Free courses on setting up a business go live

Tuesday 25 November 2014

For those who are interested in joining or setting up a business in the digital sector, a handful of free courses have gone live.

The Digital Business Academy (DBA), an initiative supported by the government, has made the selection of eight courses available. These courses are available to anyone in the UK, regardless of age, background or pre-qualifications, and each last up to six weeks.

Areas covered include business development, finance, branding and marketing. The courses are run by industry experts and set out by top universities and business schools.

The DBA's web portal was opened by its founder, Tech City, which said that the courses would only be available in the UK and that more than 1,000 individuals have already pre-registered.

Part of the reason for this is because the portal is intended to offer a means of bridging the skills gap in the UK.

Over the next three years, a further 745,000 more workers are needed with digital skills in order to boost the UK economy. This is according to a study by O2 and Development Economics titled The Future of Digital Skills Needs in the UK Economy.

Tech City said: "Fast-growing digital businesses tell us they are not able to find the talent they need. And yet start-ups and SMEs are responsible for driving nearly half of all UK job creation. We want to help grow the talent base of the UK digital economy."

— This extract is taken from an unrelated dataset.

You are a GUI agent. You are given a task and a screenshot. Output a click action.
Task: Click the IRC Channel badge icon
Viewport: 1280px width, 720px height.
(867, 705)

Another reason why the courses are only available in the UK at present is to ensure all participants can have access to a live educator.

Tech City promises that entrants can join a "live virtual cohort" for each of the free online courses twice a year. Here, participants can interact with educators from each of the content partners.

As such, restricting the courses to the UK will make this more manageable. Tech City hopes to test the level of response before it expands the programme so that participants from around the world can interact.

It said: "We want this pilot to be a success, and when we get there we plan to open up the Digital Business Academy internationally."

Last week, the DBA was also endorsed by prime minister David Cameron, who said that it is part of the UK's "long-term economic plan" to ensure that people in the country have "world class digital skill".

Technology at University College London will be used to power the e-learning platform. Vice-provost at the university Professor Stephen Caddick attended the DBA's launch last week.

Professor Caddick explained that DBA is "committed" to helping as many people as it can to gain business, digital technology and entrepreneurship skills.

As well as the provision of skills, there will also be a number of other services on offer from DBA. These include start-up loans, free co-working space, paid internships and free mentoring. Those services will become available to participants upon completion of their courses.